[patch 0/9] kdump: Patch series for s390 support

Thu Jul 14 03:18:00 EDT 2011

On Wed, 13 Jul 2011 16:00:04 -0400
Vivek Goyal <vgoyal at redhat.com> wrote:

> On Wed, Jul 13, 2011 at 06:46:11PM +0200, Martin Schwidefsky wrote:
> 
> [..]
> > > What I am suggesting is that stand alone dumper gets control only if
> > > kdump kernel is corrupted.
> > > 
> > > So following sequence.
> > > 
> > > Kernel Crash ---> purgatory --> either kdump kenrel/IPL stand alone tools
> > > 
> > > Here only drawback seems to be that we assume that purgatory code and
> > > pre-calculated checksum has not been corrupted. The big advantage is
> > > that s390 kdump support looks very similar to other arches and
> > > understaning and supporting kdump across architectures becomes easy.
> > 
> > My problem with that is the following: how do we get from the "Kernel Crash"
> > step to the purgatory code? It does work for "normal" panics, but it fails
> > miserably for a hard crash that does not even get as far as panic. That is
> > why we insist on a possible second order of things:
> 
> What is hard crash? How does that happen and what does x86 and s390
> do in that case?

E.g. an endless loop with interrupts disabled. To get out of this situation
we will IPL/boot a new system. That is either the production system itself
or the stand-alone dump tool. 

> Though I don't have details but your argument seems to be that in s390
> we are always guranteed that we will jump to IPLing the stand alone
> tools code irresepective of the system state hence it is relatively
> safer to do checks in stand alone tools instead of purgatory where
> code is in memory.

Now you got it. That is the crux of the argument.

> If due to hard hang, code can not even make to purgatory, where would
> it go? Can't we do IPLing of stand alone tool then. 

It doesn't go anywhere. Basically the system is manually stopped and
restarted. But on s390 we can still get to all the required information
to generated a dump. That is one of the major differences to x86, if
you have to do a restart the registers on x86 will be gone, no?

> So we first try to take purgatory path which does the checksum and is
> consistent with other architectures. If that does not work in case
> of hard hang, you always have the option of IPLing the stand alone tool
> later manually.

How are we suddenly on the purgatory path again? The code that gets
control in case of a hard crash + IPL is the stand-alone dump tool,
not the purgatory code. The first thing we want to do is to check if
the purgatory is still fine, that is do a checksum. If we have the
infrastructure in place to do one checksum then we can easily do the
other checksums as well.

> This will also get rid of requirement passing all the segment and cheksum
> info to stand alone tool with the help of meminfo (That's another sore
> point). 

No, it doesn't. We will still need to do the checksum for the purgatory
code and we already have the re-ipl information which won't go away.

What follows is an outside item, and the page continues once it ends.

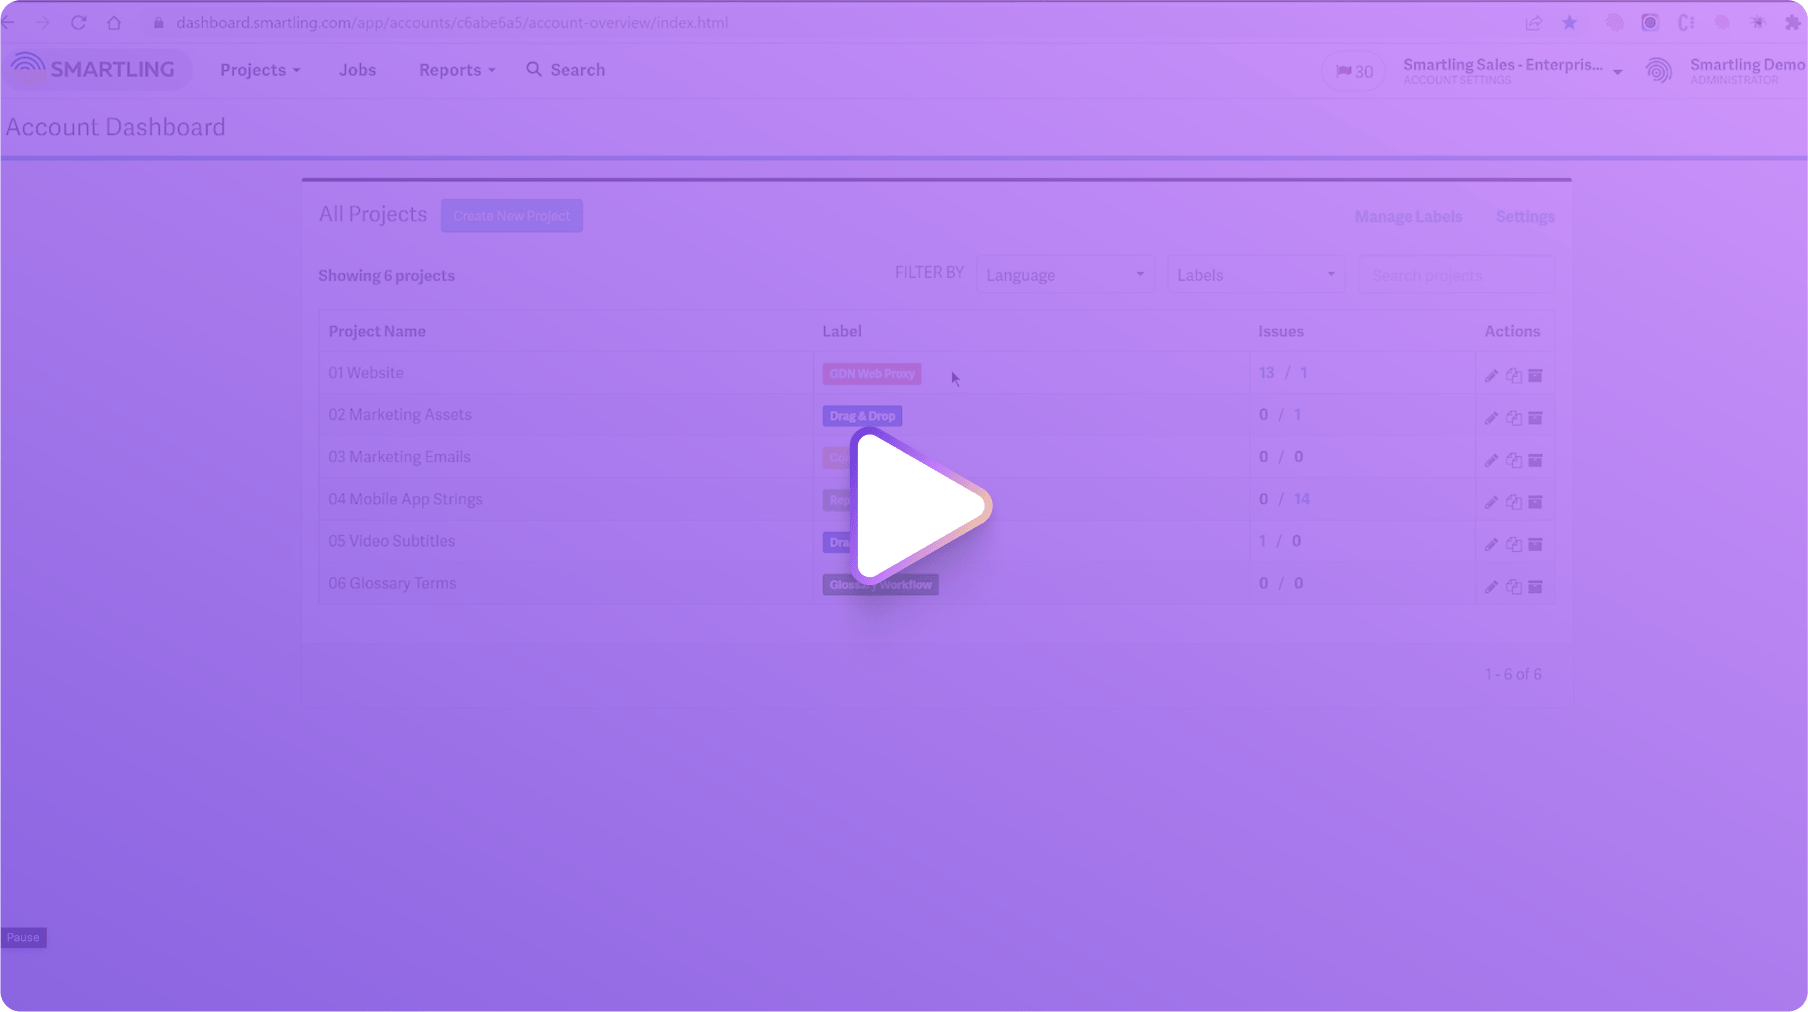Archive the 06 Glossary Terms project

click(1535, 586)
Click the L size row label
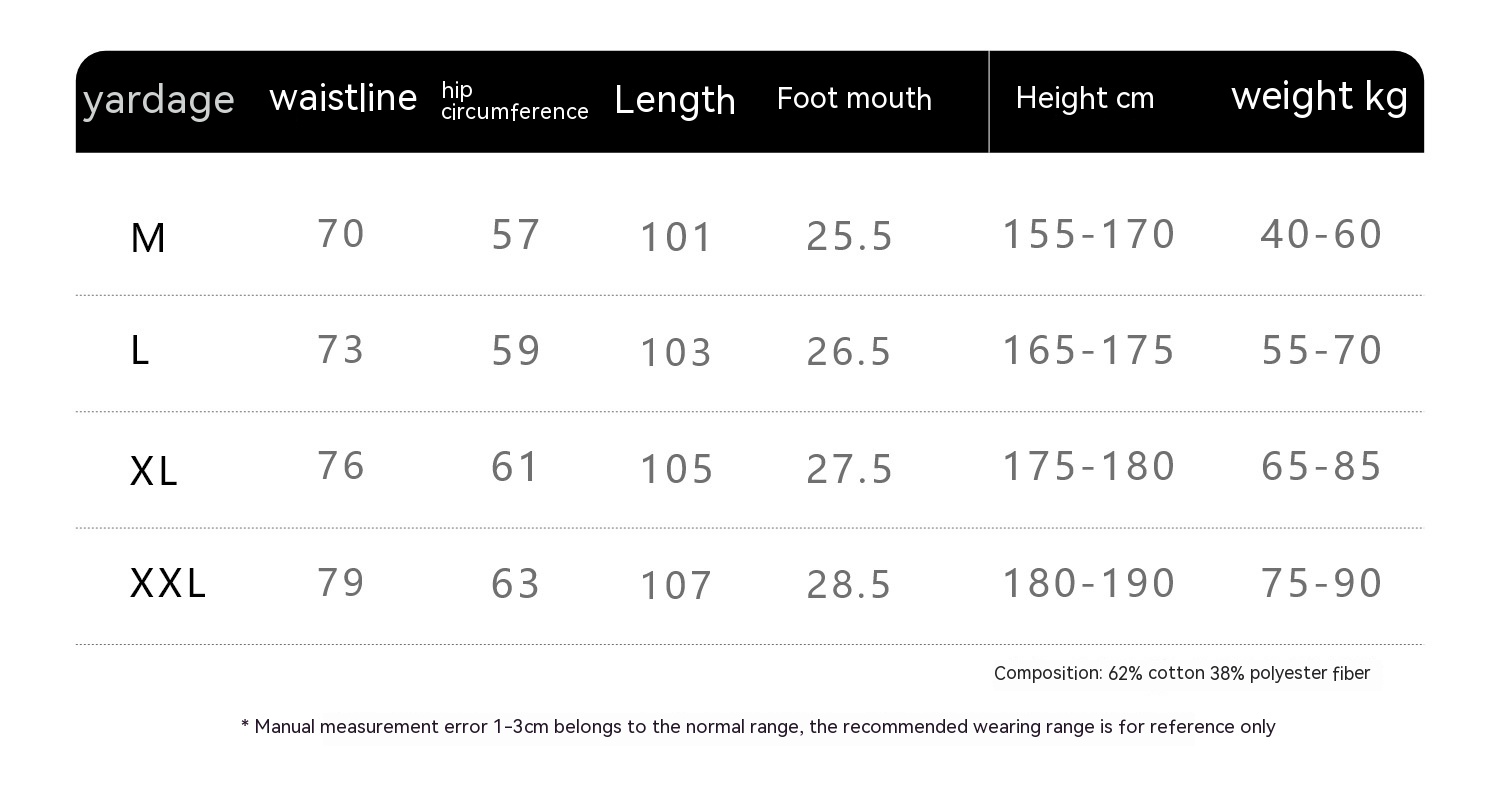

> Bottom line, even if you can't make to purgatory reliably, you always
> have the option of capturing dump manually using stand alone tools. We
> don't have to mix up kdump and stand alone mechanism. If kdump fails, we
> just need to have capability to still capture the dump using stand alone
> tools manually. I think that will make things simpler even for stand alone
> tools.

If we decide not to mix kdump and stand-alone dump then we loose something.
Consider a hard crash where the kdump segments are still intact. What our
customers do in that case is to start the stand-alone dump utility. Without
a way to find and verify the kdump setup we would have to do a full dump.
Which will take its time if the memory size is big. See?

-- 
blue skies,
   Martin.

"Reality continues to ruin my life." - Calvin.